Preço elevado deve permanecer
Os aumentos no preço do arroz e da soja têm forte relação com a alta do dólar. Os produtores tendem a exportar mais produtos quando o dólar sobe, porque os preços para vender para o exterior ficam mais atrativos e acabam forçando os preços internos a subir também.
Outro fator de pressão tem sido o aumento da demanda da China e do consumo interno, pois as pessoas passaram a comer mais arroz e feijão na pandemia, comendo em casa.
Com a disparada das exportações, o óleo de soja sumiu das prateleiras dos supermercados. A soja é produzida por grandes agricultores e vendida preponderantemente no mercado internacional faz tempo. Já o arroz passou a ser exportado há apenas dois anos. Sem estoques para regular preços, com dólar alto sem previsão de ceder e limitações na produção por pequenos agricultores – os maiores produtores – a oferta não tende a aumentar tão cedo, nem os preços a recuar.
“Não há espaço para quedas bruscas de preço. O preço ficou baixo durante muito tempo, os estoques estão muito enxutos no segundo semestre. E a partir de março (do ano que vem), no período de safra, o preço não deve ficar baixo como estava um ano antes mas também não tão alto”, estima o pesquisador Lucílio Alves, do Centro de Pesquisa Aplicada (Cepea), da USP.
O câmbio 40% acima do mesmo período do ano passado, segundo ele, tem forte influência sobre os preços.

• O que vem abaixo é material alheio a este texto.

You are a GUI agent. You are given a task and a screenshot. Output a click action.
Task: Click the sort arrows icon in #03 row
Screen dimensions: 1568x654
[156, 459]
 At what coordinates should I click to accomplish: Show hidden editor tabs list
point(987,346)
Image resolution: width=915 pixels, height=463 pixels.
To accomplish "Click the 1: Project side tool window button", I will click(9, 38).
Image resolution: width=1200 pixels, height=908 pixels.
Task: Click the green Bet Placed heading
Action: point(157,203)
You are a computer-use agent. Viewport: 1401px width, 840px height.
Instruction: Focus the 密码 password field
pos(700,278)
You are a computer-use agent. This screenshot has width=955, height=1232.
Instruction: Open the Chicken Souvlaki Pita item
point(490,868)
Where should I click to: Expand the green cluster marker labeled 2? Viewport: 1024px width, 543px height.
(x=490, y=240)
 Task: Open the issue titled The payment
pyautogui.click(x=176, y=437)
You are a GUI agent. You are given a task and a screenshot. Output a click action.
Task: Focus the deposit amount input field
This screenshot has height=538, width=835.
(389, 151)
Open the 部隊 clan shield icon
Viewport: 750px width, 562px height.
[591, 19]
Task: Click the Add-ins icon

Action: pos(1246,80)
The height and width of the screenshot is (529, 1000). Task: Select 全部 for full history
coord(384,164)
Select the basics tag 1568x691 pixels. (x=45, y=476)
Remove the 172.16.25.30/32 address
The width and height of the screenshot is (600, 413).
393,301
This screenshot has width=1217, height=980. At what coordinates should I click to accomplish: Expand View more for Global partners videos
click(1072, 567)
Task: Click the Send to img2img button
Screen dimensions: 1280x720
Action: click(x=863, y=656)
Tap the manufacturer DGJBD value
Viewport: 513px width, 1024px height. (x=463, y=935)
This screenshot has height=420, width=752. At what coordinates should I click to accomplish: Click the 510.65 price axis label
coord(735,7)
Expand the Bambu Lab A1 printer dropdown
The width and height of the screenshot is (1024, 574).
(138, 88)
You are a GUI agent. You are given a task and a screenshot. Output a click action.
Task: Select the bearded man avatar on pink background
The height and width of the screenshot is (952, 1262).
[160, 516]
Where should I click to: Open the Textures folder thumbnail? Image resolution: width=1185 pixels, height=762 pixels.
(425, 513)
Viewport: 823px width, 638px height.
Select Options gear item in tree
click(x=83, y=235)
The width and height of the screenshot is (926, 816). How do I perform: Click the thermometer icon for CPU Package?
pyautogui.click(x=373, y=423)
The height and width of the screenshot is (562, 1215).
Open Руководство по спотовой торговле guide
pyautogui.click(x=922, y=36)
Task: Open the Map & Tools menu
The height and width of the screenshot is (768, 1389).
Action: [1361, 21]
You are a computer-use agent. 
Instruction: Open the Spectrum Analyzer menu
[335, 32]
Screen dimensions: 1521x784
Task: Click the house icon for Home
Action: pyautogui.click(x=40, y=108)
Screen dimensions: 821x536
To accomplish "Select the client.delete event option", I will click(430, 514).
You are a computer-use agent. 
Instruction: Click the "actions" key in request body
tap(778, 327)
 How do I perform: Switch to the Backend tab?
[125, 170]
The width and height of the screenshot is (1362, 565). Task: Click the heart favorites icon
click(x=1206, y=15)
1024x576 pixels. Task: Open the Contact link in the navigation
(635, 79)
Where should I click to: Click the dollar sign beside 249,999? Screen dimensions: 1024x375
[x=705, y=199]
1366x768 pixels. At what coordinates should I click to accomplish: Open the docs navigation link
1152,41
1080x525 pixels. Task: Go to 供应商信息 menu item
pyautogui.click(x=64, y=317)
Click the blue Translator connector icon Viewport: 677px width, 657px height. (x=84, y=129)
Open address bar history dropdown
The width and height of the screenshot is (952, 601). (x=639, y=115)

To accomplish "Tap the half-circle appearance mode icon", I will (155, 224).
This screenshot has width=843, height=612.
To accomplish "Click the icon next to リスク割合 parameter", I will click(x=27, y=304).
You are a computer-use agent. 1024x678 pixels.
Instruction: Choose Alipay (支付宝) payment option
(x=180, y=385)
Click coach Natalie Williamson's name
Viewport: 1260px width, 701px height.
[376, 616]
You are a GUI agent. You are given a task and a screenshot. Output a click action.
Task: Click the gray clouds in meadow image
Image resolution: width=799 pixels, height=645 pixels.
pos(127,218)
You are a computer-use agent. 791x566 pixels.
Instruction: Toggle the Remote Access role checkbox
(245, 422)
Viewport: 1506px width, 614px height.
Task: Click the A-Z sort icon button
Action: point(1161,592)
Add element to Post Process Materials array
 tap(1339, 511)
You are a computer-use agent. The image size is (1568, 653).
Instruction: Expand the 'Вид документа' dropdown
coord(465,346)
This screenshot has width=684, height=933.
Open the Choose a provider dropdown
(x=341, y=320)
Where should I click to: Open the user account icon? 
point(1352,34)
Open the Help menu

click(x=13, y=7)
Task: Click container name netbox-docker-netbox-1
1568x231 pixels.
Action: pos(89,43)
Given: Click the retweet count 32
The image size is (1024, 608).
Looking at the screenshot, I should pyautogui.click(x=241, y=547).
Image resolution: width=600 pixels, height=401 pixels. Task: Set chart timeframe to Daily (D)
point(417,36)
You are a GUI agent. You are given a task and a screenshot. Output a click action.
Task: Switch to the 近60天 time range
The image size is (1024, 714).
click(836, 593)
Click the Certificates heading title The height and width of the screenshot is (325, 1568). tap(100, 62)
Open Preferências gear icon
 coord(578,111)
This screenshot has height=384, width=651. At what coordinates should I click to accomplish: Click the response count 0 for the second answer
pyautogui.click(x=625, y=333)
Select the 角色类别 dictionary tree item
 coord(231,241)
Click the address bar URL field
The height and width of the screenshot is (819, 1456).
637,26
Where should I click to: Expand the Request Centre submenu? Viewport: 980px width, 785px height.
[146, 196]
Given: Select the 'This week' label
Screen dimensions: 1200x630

“Seria muito importante estimular uma estratégia de abastecimento popular para sobretudo as grandes cidades e as áreas periféricas dessas grandes cidades, porque as populações negras, as populações pobres estão à mercê desse aumento de preços”, afirma o professor Silvio Porto, ex-diretor da (Conab) Sílvio Porto, em entrevista ao site Brasil de Fato.